**WORK REQUEST 1:** Please copy everything from "Using Maltose-Binding Protein" down to "in E. coli?" from the MBP fusion study summary.
**WORK REQUEST 2:**
Answer these questions from the MBP fusion study summary:
(a) What is the primary institution listed for the authors?
(b) What percentage of the clones showed detectable expression after the MBP fusion strategy was used?
(c) What year is given for the study?
**WORK REQUEST 3:** Write the next part of the summary of the study on maltose-binding protein fusions in E. coli, picking up after its final sentence.

**SUPPLIED TEXT:**
Expression of proteins in Escherichia coli as fusions with maltose-binding protein to rescue non-expressed targets in a high-throughput protein-expression and purification pipeline
2011

Using Maltose-Binding Protein to Improve Protein Expression in E. coli

Sample size: 95 publication Evidence: moderate

Author Information

Author(s): Hewitt Stephen N., Choi Ryan, Kelley Angela, Crowther Gregory J., Napuli Alberto J., Van Voorhis Wesley C.

Primary Institution: Seattle Structural Genomics Center for Infectious Disease, University of Washington

Hypothesis

Can maltose-binding protein (MBP) fusion improve the expression and solubility of previously non-expressing proteins in E. coli?

Conclusion

The study found that MBP can significantly enhance the soluble expression of proteins that previously could not be expressed.

Supporting Evidence

  • 72% of the clones showed detectable expression after using the MBP fusion strategy.

**RECORDS PROVIDED:**
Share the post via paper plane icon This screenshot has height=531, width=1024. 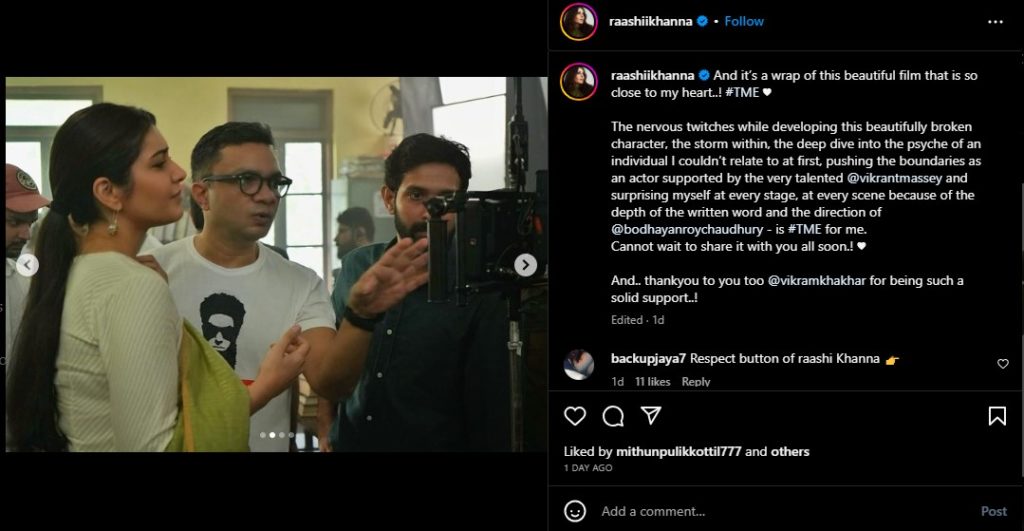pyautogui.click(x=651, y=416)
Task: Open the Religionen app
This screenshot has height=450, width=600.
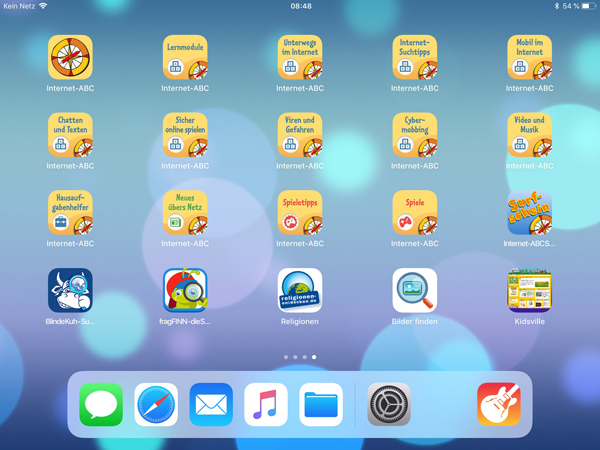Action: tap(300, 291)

--

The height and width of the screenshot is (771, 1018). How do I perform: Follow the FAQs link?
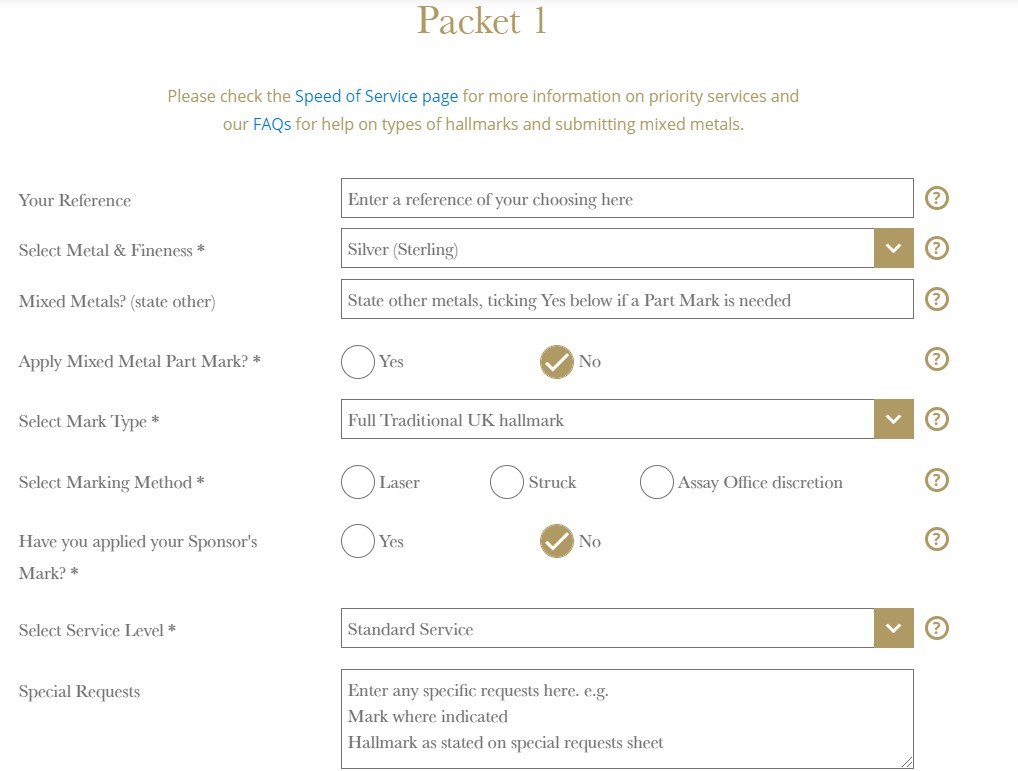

---

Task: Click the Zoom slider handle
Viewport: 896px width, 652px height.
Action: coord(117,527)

**WRITTEN ANSWER 1:**
Using Maltose-Binding Protein to Improve Protein Expression in E. coli

Sample size: 95 publication Evidence: moderate

Author Information

Author(s): Hewitt Stephen N., Choi Ryan, Kelley Angela, Crowther Gregory J., Napuli Alberto J., Van Voorhis Wesley C.

Primary Institution: Seattle Structural Genomics Center for Infectious Disease, University of Washington

Hypothesis

Can maltose-binding protein (MBP) fusion improve the expression and solubility of previously non-expressing proteins in E. coli?

**WRITTEN ANSWER 2:**
(a) Seattle Structural Genomics Center for Infectious Disease, University of Washington
(b) 72%
(c) 2011

**WRITTEN ANSWER 3:**
  • 62% of the expressed proteins were soluble.
  • Further refinements in MBP tagging may improve the use of MBP-fusion proteins in crystallographic studies.

Takeaway

Scientists tried to help bacteria make proteins by sticking a helper protein called MBP to them, and it worked for many of the proteins that wouldn't normally show up.

Methodology

The study involved cloning genes into an MBP-fusion vector and analyzing expression and solubility through high-throughput nickel-affinity binding.

Limitations

The solubility of most proteins was marginal to poor after cleavage of the MBP tag.